Readonly<RetryingLockCollection<L>>. I'd need to implement a
LockCollection trait that would have an associated unsafe constructor for creating the
collection without checking for duplicates. Then, creating that retrying lock collection would be
free (but locking it can still sometimes be expensive).
This doesn't only apply to RwLock. If there was a ReentrantMutex type, then
we could implement Recursive on that, and use that in a readonly lock collection as well.

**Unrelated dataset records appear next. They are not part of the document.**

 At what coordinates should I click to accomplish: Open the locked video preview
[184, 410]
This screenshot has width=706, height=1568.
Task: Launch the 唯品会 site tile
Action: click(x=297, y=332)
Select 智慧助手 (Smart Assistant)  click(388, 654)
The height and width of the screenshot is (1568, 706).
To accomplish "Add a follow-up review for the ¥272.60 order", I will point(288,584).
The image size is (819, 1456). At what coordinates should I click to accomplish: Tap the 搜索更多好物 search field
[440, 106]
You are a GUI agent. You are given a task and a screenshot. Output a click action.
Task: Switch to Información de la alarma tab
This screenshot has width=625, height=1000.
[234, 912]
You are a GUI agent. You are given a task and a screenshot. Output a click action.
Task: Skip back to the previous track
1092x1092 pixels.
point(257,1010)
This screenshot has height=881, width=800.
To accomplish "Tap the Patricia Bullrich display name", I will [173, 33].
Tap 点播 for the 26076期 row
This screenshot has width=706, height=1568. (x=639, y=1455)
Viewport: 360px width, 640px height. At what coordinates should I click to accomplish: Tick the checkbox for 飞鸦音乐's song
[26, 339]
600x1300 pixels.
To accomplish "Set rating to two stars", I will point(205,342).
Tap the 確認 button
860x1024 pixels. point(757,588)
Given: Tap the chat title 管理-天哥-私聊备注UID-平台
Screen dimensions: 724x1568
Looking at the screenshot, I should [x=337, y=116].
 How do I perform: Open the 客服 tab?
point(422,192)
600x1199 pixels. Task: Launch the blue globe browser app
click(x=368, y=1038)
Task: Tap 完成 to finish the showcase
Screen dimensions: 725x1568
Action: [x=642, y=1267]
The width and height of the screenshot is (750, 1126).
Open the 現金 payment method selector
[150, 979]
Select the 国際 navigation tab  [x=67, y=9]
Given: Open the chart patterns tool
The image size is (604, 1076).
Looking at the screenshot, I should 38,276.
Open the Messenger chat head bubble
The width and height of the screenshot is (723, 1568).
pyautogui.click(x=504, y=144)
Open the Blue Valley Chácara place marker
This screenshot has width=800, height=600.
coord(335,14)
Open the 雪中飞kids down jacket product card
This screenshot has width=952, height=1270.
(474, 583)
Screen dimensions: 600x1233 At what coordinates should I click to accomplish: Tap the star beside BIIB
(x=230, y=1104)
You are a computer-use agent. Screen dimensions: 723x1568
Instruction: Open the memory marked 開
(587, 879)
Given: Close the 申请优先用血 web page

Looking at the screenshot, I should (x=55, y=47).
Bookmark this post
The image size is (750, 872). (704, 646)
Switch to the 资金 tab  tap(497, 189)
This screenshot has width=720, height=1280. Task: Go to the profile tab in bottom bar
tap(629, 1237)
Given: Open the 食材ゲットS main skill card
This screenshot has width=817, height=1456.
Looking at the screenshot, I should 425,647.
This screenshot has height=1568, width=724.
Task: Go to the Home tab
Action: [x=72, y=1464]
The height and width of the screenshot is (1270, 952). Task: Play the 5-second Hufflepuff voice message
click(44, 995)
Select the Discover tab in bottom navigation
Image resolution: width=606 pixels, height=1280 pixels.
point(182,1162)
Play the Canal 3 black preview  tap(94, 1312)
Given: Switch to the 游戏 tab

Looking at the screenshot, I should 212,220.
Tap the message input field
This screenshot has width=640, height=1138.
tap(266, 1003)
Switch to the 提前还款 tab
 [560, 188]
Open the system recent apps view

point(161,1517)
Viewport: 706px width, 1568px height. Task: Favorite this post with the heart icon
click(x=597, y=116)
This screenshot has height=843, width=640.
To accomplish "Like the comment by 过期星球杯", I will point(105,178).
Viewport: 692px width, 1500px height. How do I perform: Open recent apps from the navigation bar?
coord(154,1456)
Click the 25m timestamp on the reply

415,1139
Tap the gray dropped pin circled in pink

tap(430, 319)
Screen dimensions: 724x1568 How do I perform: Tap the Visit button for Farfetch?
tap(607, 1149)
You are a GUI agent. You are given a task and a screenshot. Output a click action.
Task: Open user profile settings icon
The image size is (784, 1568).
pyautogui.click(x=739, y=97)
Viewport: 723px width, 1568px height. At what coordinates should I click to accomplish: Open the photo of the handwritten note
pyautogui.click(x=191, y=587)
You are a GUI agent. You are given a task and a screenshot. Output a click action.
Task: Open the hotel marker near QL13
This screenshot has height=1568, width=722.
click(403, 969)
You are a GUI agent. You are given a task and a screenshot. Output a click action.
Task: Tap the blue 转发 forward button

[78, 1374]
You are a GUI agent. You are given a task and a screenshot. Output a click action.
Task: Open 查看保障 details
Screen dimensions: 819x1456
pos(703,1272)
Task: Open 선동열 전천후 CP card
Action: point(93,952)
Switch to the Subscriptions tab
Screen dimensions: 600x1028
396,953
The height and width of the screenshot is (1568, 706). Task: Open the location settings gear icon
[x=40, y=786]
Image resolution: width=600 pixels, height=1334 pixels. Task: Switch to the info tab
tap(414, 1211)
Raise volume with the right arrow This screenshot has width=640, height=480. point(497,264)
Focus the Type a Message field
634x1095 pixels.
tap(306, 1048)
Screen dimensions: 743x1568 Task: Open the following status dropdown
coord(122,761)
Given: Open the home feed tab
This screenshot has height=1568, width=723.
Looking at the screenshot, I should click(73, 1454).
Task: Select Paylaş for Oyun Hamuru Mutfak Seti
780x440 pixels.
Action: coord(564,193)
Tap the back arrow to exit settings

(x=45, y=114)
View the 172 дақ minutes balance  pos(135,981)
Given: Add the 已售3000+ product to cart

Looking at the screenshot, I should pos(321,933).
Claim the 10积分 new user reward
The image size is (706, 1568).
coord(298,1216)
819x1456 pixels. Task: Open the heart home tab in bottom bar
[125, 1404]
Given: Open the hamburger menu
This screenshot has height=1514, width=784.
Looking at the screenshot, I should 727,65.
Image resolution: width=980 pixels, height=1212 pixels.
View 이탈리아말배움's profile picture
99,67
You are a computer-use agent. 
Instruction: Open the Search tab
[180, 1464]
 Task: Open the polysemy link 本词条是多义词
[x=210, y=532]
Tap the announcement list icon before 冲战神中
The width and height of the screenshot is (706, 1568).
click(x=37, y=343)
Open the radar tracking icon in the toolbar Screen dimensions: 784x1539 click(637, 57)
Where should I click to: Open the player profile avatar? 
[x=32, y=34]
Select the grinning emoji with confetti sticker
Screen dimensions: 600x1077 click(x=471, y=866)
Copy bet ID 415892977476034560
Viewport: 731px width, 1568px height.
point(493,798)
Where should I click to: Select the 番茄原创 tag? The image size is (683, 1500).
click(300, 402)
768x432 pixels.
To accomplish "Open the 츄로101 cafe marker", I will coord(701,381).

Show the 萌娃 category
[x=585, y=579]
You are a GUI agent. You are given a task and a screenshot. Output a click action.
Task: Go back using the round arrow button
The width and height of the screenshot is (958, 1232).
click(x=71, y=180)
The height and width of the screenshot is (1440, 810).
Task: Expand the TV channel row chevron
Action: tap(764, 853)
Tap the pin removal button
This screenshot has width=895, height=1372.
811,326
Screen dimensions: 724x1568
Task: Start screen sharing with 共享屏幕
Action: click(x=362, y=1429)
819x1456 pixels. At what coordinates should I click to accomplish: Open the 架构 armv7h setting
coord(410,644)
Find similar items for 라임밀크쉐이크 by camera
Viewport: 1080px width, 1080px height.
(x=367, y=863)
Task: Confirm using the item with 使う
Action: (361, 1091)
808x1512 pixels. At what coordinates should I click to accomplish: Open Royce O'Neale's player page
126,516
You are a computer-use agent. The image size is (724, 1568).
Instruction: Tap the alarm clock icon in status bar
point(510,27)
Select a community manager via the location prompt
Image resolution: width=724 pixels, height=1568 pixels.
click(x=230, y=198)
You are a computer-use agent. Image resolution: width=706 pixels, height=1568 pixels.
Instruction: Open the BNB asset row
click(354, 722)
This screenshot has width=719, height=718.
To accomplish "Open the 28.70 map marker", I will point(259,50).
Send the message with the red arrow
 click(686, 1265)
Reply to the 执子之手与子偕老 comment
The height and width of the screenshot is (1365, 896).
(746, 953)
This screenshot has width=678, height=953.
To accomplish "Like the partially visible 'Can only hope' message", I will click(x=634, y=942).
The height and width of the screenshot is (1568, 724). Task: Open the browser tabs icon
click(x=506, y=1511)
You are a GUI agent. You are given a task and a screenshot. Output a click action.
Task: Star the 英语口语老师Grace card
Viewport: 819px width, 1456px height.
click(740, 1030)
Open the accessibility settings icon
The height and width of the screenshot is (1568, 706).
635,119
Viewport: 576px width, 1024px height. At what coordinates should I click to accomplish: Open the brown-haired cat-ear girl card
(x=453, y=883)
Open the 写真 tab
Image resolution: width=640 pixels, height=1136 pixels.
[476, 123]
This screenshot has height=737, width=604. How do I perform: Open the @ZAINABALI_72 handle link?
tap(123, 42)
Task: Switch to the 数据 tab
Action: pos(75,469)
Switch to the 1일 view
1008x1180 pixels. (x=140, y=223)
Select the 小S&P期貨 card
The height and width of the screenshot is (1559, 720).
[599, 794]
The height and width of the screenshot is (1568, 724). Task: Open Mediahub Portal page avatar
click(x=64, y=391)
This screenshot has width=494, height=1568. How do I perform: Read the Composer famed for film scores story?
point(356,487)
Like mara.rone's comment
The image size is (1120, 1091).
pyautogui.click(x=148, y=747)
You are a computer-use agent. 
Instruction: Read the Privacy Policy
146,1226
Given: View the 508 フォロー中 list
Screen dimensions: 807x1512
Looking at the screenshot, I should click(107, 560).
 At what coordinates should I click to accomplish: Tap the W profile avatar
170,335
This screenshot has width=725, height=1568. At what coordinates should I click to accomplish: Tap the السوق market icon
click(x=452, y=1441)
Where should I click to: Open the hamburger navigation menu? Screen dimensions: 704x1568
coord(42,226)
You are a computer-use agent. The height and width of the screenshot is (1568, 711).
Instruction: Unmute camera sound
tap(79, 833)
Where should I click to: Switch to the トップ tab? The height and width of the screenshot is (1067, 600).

For those of you who don't know, a ReentrantMutex can be locked several times on the same
thread, but not while it's being locked by a different thread. However, the guard can only access the
data immutably, because multiple mutable references to data on the same thread is still undefined
behavior. It's mostly intended for wrapping Cell or RefCell. Unfortunately,
lock_api doesn't have a trait for recursive mutexes. Instead it provides a struct
wrapper for RawMutex, called RawReentrantMutex. This is despite the fact
that Unix's pthread API already supports recursive mutexes. I might be able to sway the
lock_api developers to support this, so I'll open an issue for it before this post is
published.
Doing this without the standard library would be very interesting. But currently, the
Lockable interface requires a Vec of pointers, so it might not be feasible.
The thread keys are stored in a thread local storage too, but I'll probably come up with some
UnsafeKey system to deal with that eventually, in order to support async runtimes.
It would be fun to add OnceLock or LazyLock, but I don't think it's
necessary. I don't think anybody has ever accidentally deadlocked using those interfaces, if at all.
In the past I've also considered Condvar and Barrier, but that's trickier.
They're kind of the opposite of a mutex, so tricks that work for avoiding deadlocks here won't work
on them. I've also nevcer used either of those types before, so I'm probably not the best person to
figure that out.
This has been a very long nerd snipe. But I think this idea could become incredibly useful, which is why I keep pushing for it. It'd be even better if it was a part of the standard libary to begin with, but I'm aware that's not possible anymore.
The fact that this is possible makes me appreciate the borrow checker even more. People often think of it as a limitation (myself included), but it solves so many problems that I'm surprised more languages don't adopt it. Not only does it solve memory corruption, but also resource leaks, and now deadlocks. You spend more time specifying your code, but less time debugging it.
There's still work that needs to be done (I haven't even begun async runtime support yet), but I hope that as this library becomes more developed, there will be more projects which are immune this error.